Just finished and feeling relieved, akin to, although less perverted and vulgar, as taking a shit. Nervous being part of my disposition, i was doubtful of my results, well with minor hope. There were things that I’ve completed over the school year that I liked and other projects that caused me grief.
I was called in, after my loose presentation of semester’s work, and my teachers made clearer, although known, my strengths and weaknesses. They’ve passed me, under the condition that I work on weaknesses. I’m greatful that they did that because I felt my weaknesses to be so poor that it would prohibit me from continuing one of my main interests life. The light they shed upon what I already knew was from a different angle, and one of positive criticism, which does not come from my self-talk. So although that I knew already where I needed help, their perspective and approach affirmed in me a glimmer of hope, that my doubt extinguishes.

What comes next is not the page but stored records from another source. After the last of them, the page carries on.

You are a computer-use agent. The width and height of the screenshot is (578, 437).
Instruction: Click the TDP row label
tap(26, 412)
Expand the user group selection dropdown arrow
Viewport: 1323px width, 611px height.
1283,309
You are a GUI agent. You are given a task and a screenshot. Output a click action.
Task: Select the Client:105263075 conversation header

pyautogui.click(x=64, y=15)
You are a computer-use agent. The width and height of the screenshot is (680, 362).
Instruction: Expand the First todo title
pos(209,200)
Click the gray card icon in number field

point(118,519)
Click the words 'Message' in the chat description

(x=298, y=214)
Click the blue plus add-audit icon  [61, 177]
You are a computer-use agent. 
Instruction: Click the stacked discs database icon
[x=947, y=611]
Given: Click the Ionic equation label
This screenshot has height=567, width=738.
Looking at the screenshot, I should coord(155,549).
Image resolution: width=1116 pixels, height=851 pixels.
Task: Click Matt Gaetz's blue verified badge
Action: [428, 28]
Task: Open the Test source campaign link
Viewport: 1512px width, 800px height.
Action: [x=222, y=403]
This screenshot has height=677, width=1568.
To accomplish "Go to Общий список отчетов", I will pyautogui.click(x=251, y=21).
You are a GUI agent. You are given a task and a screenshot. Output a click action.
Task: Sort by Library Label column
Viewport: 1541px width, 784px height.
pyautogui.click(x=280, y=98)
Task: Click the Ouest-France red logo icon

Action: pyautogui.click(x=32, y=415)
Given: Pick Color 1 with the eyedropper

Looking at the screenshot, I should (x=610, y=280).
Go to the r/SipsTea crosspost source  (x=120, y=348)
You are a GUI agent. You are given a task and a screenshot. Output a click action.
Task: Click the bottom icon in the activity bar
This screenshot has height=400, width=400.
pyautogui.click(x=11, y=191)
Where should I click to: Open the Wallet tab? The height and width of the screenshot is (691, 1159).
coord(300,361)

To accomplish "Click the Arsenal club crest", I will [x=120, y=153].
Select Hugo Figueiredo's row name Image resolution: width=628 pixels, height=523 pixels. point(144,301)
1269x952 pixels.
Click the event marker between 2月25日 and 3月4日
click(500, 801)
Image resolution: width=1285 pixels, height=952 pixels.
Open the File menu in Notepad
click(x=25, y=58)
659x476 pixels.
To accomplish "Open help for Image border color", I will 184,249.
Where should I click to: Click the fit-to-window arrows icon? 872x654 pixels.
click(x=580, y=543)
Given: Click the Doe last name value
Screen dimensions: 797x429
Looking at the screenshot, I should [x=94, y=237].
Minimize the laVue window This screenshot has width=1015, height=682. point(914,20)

Now, this blog has been a stepping stone in the sphere of social media, but I can confidently say that continuing this blog might come to an end. My teacher who assigned this project wrote that I should continue. And yes, I think it would be great practice and it’s a continuance of my learning, but what I say and have said, I feel and think is of no great loss to the greater whole. What I think and feel is something I feel is only relevant to myself, and to communicate it to another would be in vain. A vainity that both inflate and deflate my ego, which I think does more harm than good. I prefer not to pop nor to fizz out.
With all being said, I’ve decided to throw the penny my teacher gave me into the well, in search for a meaning in the ripples.